Dude... come on. Does either of the images above look at all like a silhouette? Is she “engulfed in shadow?” Would you say that description is what’s in the image? Think about it. I’ll wait. Nope, objectively not. So, what we see here and it’s another key point: I had to add negative prompt information to fight against positive prompt information that was not being properly generated in the image! (Probably because of the chaos created by that gargantuan voodoo negative prompt.)
For reference, here the simplified prompt and negative prompt:
photoshoot, photo studio, RAW photo, editorial photograph, film stock photograph, cinematic, posing, beautiful lady, (freckles), big smile, blue eyes, short hair, dark makeup, hyperdetailed photography, soft light, head and shoulders portrait, cover, engulfed in shadow, silhouette,, dark atmosphere, ((focused on eyes)), feminine expressions, photography, 35mm, Nikon D850 film stock photograph, Kodak Portra 400 camera f1.6 lens, 8k, UHD
Negative prompt: overexposed, high contrast, teenager
Yes, I was waiting to talk about this. My successful fight to suppress “engulfed in shadow” was just three words (that also make total sense) out of a huge list of things that weren’t problems in the image either way. I could continue, next just cleaning up the prompt more, removing things that don’t make sense. (Why would you have soft light and silhouette in there together? They’re practically opposites. Not quite antonyms but you get the point.)
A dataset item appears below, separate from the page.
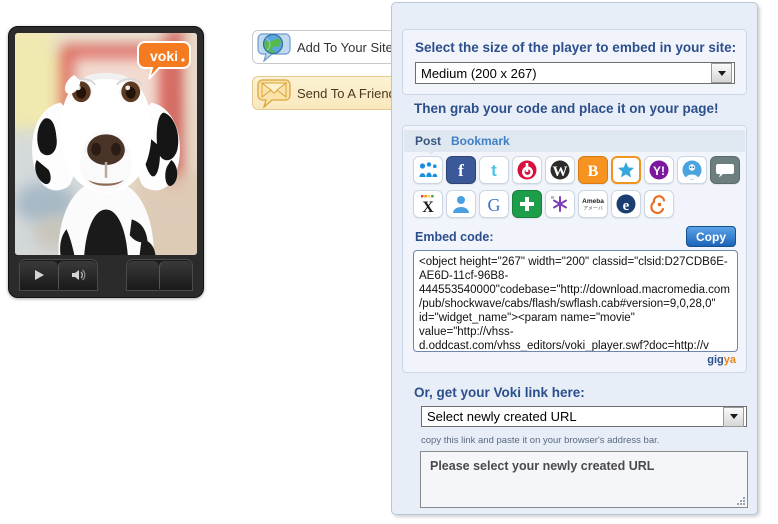 This screenshot has height=524, width=778. Describe the element at coordinates (716, 360) in the screenshot. I see `gigya-attribution-part1: gig` at that location.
In closing, do what you want. Do what works for you. But hopefully what you’ve just read will make you reconsider just cutting and pasting a wall of text into the negative prompt “just because,” or “it helps.” It doesn’t help. Not in the way you mean. It’s not doing what you think it’s doing. It can only provide real “help” if there is something there you want to remove. This prompt didn’t have any distorted hands, it wasn’t blurry, it didn’t have her out of the frame. There was no need to try to correct things that didn’t need correcting—because they weren’t happening! And then without reading these words here and thinking about it, confirmation bias might have had you thinking that it was helping—just like my magic rock that keeps tigers away.
Tip of the day: My go-to advice if you’re struggling to get a prompt to generate the sort of thing you want when it seems like it should: before you start making big additions to the negative prompt—just try a different seed. “Respect the seed,” is how I put it. Changing seeds can get rid of extra legs, weird bodies, insane faces—all that stuff by just rolling the dice. Click that die in Automatic1111 or put a –1 in the seed field. Some seeds just suck for some prompts. It’s not worth fighting that, in my opinion.
Now go forth, starting with an empty negative prompt!
Postscript
Because of the intermediate steps I took, and the intermediate steps and commentary, it may not be all that clear what the simple difference of with-and-without makes. Here are some additional images that have nothing modified in the config at all except the removal of the entire negative prompt.
With a big, long negative prompt:
Empty negative prompt:
Adding “teenager, teen, child” to our empty negative prompt:
Another example with the big negative prompt:
Empty negative prompt:
You don’t need that voodoo text in your negative prompt. I rest my case. That’s all for now, Cheers!